TCU, which earned a Rose Bowl victory over Wisconsin last January to cap a perfect season, has earned national respect with three consecutive top-10 finishes, including a final No. 2 ranking last year.

But as the Frogs (5-2) prepare for their inaugural campaign in the Big 12 next fall, they have already lost more games this season than they did in the two previous years combined. They experienced a couple of high-scoring losses to in-state rivals Baylor and Southern Methodist — which was highly unusual for a program that was rated No. 1 in total defense from 2008-2010.

TCU fell to Baylor in the season-opener, 50-38, in a thriller televised on ESPN. On Friday (6 p.m., MT, ESPN), the Frogs face former Mountain West Conference rival BYU on national television with a chance to redeem itself.

"We didn't play very well the first time out against Baylor," said coach Gary Patterson. "We're trying to get back to the national scene to prove to people we can play a little bit better than that. BYU's trying to get the same thing done, working themselves back into a great season. It should be a great match."

In two weeks, the Frogs will meet No. 5 Boise State on the road.

Nobody expected TCU to be as dominant this year after losing several key players to the NFL — most notably quarterback Andy Dalton, who was a four-year starter and the winningest quarterback in school history.

But BYU coach Bronco Mendenhall doesn't see much difference in this squad and the ones that have outscored his teams 101-17 the past three seasons. He sees an opponent that has an abundance of speed and athleticism.

The Cougars have played other fast teams this year, like Ole Miss, Texas and Central Florida, Mendenhall said, but TCU presents other problems besides speed.

"This offensive approach is different and it's difficult," he said. "We'll put that message across to our players that it's a difficult challenge and it is done with fast and physical players that's going to require a high level of preparation."

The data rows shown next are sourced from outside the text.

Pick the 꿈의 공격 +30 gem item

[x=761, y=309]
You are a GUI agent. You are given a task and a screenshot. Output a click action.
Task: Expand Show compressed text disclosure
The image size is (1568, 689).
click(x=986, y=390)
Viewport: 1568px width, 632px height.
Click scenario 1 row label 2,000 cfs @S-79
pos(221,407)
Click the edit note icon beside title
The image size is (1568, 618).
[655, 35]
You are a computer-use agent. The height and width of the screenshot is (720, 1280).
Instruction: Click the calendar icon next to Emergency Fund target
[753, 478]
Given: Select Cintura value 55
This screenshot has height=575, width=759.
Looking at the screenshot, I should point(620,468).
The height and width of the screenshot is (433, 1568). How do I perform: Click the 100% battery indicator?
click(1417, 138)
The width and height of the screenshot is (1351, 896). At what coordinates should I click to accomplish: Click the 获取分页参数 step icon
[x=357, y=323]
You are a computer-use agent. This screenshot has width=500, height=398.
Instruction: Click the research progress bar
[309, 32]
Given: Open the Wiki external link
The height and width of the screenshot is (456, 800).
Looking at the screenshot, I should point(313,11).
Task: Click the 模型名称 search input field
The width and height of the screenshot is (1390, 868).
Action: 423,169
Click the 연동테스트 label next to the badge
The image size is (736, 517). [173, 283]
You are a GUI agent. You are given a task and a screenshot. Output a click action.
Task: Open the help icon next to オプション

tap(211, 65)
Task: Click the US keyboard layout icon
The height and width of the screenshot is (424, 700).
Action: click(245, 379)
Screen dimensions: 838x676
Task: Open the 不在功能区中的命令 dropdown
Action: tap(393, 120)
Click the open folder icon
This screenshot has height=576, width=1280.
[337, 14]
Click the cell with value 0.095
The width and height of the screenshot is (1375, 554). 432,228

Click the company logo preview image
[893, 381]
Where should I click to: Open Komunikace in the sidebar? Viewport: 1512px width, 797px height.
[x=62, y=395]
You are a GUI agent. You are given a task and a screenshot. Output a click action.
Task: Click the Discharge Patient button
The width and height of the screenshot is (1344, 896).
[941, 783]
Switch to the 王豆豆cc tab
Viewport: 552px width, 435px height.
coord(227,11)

"They do have a lot of good athletes," said BYU linebacker Jameson Frazier. "We've played a lot of fast teams besides TCU. It's a matter of us being able to prepare well enough for them. Our coaches have put in a lot of work already to game plan them so they'll get us ready."

Overall, Mendenhall is impressed with the Frogs.

"Watching them on both sides of the ball, and their special teams, and they look very good," he said. "The biggest difference is they have a younger quarterback."

Dalton's replacement, Casey Pachall, has enjoyed a solid season, engineering an offense that averages 45 points per game. Pachall has thrown for 1,566 yards and has completed nearly 70 percent of his passes. He has 17 touchdown passes and just four interceptions.

Once again, TCU boasts a stable of talented running backs in Matthew Tucker, Ed Wesley and Waymon James. The Frogs are No. 18 in the nation in rushing, averaging 217.4 yards per game. Wesley has returned from an early-season shoulder injury and is averaging 7.6 yards per carry in TCU's last three games. Tucker averages five yards per carry and James averages 7.8 yards per carry.

Meanwhile, wide receiver Josh Boyce has caught 38 passes for 604 yards and five touchdowns.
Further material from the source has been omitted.